Manufacturing capacity and scarce components
Mike Gunter said the financing is intended to help the company secure manufacturing space and critical parts—especially memory, which remains in tight supply across the semiconductor industry. “It lets us compete on kind of equal grounds with the largest companies in the way that they can scale very quickly,” Gunter said, adding the round brings the company closer to the resource levels of major incumbents.
Founded by Google alumni, targeting AI labs
MatX was started by Reiner Pope and Mike Gunter, who left Google in 2022 to design a chip optimized for large language models (LLMs), the technology behind today’s AI chatbots. The company plans to finalize its chip design this year and begin shipping in 2027, with manufacturing expected to run through TSMC. The startup currently employs about 100 people and is hiring primarily for engineering roles.

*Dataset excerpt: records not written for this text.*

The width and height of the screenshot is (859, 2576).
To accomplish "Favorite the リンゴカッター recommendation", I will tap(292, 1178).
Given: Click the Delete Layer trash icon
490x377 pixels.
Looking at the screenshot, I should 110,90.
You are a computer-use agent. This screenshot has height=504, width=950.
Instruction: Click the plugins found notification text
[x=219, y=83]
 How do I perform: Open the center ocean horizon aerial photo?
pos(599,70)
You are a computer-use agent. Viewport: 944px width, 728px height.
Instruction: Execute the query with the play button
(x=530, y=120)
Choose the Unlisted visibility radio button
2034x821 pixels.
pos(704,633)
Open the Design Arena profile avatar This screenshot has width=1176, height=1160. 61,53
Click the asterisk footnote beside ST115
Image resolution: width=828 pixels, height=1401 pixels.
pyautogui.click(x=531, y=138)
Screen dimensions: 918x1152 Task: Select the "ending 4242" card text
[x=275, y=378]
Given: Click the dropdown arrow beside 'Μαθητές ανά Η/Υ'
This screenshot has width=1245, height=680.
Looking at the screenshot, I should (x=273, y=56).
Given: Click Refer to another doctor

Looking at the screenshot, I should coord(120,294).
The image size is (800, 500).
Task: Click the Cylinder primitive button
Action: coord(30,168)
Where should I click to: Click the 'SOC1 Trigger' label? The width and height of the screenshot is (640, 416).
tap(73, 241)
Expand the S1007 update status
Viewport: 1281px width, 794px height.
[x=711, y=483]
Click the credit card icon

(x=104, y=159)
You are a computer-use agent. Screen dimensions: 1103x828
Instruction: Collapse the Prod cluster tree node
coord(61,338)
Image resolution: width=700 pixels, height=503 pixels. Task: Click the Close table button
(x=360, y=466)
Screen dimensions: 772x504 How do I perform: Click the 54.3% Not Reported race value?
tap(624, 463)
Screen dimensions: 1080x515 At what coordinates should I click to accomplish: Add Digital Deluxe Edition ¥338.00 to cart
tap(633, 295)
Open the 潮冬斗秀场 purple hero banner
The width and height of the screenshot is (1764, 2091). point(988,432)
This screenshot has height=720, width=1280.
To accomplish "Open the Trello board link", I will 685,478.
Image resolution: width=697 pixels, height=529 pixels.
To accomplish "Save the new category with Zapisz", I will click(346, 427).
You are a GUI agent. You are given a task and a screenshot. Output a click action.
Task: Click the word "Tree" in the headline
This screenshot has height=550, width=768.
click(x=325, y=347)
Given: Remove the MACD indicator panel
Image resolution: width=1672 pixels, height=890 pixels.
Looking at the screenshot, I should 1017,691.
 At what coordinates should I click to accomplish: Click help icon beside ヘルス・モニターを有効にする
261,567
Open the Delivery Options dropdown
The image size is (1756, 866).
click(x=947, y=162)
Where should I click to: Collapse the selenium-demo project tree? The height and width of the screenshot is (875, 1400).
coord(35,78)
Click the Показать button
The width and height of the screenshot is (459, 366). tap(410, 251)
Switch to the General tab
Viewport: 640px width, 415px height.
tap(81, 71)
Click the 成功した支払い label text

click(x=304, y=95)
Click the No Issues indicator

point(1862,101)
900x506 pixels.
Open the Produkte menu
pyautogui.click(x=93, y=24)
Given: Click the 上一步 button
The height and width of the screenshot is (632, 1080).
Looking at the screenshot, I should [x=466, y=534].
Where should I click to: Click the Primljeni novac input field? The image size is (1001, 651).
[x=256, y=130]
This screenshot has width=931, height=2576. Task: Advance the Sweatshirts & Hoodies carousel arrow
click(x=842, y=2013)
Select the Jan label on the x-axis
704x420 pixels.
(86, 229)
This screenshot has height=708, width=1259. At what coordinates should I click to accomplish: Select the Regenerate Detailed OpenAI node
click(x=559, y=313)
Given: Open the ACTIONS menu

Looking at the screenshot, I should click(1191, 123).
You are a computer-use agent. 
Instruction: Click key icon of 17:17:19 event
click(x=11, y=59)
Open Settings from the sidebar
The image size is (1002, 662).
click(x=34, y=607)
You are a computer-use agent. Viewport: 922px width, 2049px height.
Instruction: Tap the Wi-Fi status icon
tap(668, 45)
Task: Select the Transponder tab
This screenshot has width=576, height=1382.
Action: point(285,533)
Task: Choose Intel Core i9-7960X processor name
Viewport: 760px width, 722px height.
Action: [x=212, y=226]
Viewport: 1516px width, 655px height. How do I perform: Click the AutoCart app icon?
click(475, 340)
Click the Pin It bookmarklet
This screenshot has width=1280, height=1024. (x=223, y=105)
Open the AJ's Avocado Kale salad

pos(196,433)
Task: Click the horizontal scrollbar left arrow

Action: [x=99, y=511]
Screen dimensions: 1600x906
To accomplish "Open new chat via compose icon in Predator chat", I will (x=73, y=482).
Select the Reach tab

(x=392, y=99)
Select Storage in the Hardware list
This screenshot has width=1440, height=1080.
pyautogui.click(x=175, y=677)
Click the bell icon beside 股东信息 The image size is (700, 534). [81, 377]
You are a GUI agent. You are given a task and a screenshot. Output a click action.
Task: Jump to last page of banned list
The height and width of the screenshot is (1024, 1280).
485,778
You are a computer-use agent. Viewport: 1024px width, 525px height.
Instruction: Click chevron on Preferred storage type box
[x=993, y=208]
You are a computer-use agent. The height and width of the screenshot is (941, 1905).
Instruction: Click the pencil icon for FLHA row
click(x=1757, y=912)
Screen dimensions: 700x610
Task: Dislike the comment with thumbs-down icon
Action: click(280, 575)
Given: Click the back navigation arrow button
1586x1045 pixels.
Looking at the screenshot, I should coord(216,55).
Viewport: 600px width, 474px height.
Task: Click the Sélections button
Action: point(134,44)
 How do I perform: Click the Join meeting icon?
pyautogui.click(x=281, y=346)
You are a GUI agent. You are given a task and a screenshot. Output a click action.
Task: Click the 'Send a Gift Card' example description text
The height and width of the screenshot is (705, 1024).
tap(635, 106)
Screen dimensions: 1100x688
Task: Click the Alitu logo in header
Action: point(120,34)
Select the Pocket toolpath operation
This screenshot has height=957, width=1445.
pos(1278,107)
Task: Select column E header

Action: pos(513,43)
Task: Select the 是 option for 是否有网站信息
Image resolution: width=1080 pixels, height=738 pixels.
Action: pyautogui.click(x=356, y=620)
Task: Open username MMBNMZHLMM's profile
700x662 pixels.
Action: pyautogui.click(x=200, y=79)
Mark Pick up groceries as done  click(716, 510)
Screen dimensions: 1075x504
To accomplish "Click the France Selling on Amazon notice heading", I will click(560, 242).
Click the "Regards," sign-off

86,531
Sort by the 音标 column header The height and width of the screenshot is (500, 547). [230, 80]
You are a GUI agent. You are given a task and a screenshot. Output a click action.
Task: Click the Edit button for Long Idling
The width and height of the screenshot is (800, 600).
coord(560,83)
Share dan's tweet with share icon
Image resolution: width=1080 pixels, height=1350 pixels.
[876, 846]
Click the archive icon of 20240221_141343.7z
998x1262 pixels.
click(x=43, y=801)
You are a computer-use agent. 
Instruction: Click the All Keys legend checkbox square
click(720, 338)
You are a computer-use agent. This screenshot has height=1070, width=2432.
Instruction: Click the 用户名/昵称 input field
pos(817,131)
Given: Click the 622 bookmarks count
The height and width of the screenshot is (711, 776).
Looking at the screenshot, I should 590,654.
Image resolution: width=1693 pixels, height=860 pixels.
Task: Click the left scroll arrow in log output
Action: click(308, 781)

Rather than building a broad sales organization, MatX plans to sell to a small set of leading AI labs as developers increasingly diversify chip suppliers and cloud providers. The company claims internal tests show its proposed chip can outperform Nvidia’s forthcoming Rubin Ultra on compute performance per square millimeter, a key efficiency metric.
Pope noted that competing with Nvidia requires matching incumbents across performance, reliability and software compatibility while staying ahead on at least one major dimension—an approach he says many chip startups have struggled to execute.